I'd check, except my e-mail archive doesn't go back quite that far, and I haven't succeeded in getting Google to tell me the dates of the Windy City Workout. That was the Apple engineering "summer camp" I got to go to in Chicago when I worked for a local computer dealer. This was more or less the precursor of WWDC, the Worldwide Developer Camp that was open to all registered developers, as opposed to just Apple staff with a relative handful of dealer tech people.

As amazing an opportunity as WWDC was when I first started going in 2003 and for a few years after that, these summer camps were remarkable. We were really learning alongside Apple engineers, getting the same level of education and background on the company's latest technology, as well as what was coming. We got to see the three models of PowerBook before they had been released. Can you imagine that happening today?

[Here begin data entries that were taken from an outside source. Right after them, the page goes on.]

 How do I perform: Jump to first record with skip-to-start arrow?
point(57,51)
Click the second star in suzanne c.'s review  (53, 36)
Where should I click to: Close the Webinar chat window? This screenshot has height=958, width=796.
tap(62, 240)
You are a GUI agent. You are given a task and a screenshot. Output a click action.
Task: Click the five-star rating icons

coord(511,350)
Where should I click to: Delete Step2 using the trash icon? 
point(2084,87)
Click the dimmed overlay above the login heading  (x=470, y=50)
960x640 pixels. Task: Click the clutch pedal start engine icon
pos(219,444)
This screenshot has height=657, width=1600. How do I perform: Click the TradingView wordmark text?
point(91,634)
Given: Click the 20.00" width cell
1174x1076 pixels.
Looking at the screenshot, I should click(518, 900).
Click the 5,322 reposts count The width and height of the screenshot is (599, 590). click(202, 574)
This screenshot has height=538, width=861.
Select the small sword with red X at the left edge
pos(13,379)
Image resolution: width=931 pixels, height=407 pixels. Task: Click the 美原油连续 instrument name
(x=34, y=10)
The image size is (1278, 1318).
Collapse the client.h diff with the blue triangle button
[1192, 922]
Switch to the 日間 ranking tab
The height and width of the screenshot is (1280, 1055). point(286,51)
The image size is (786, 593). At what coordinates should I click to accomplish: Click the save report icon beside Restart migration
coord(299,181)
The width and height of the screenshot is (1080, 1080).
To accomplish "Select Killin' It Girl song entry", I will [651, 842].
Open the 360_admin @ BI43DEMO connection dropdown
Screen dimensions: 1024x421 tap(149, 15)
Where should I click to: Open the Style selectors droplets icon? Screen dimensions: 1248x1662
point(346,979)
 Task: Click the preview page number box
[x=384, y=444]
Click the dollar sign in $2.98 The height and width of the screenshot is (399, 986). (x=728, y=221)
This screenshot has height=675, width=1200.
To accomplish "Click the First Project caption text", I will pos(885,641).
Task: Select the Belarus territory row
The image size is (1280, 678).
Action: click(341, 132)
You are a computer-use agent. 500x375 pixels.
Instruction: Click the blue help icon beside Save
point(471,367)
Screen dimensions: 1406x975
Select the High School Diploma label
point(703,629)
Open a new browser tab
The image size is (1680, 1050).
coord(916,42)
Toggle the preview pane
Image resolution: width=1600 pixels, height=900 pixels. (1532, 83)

I've got about 20 years worth of e-mail archive (YIKES) but it doesn't go quite far enough back that I could search my mail for hints of when I was in Chicago, so I can double-check that the Mets were in town that night.

We spent the week on the campus of Northwestern University, which also meant I got to meet John Norstad, the developer of Disinfectant, a handy free antivirus utility for which I was an... advisor? (Actually, I provided some material for the software. Can you guess what I contributed?) We got cards that allowed us to eat in Northwestern's cafeteria, which was fine, but even better were the theme dinners each night, featuring Chicago cuisine.

And the baseball game. Definitely a Cubs loss. Pretty sure against the Mets.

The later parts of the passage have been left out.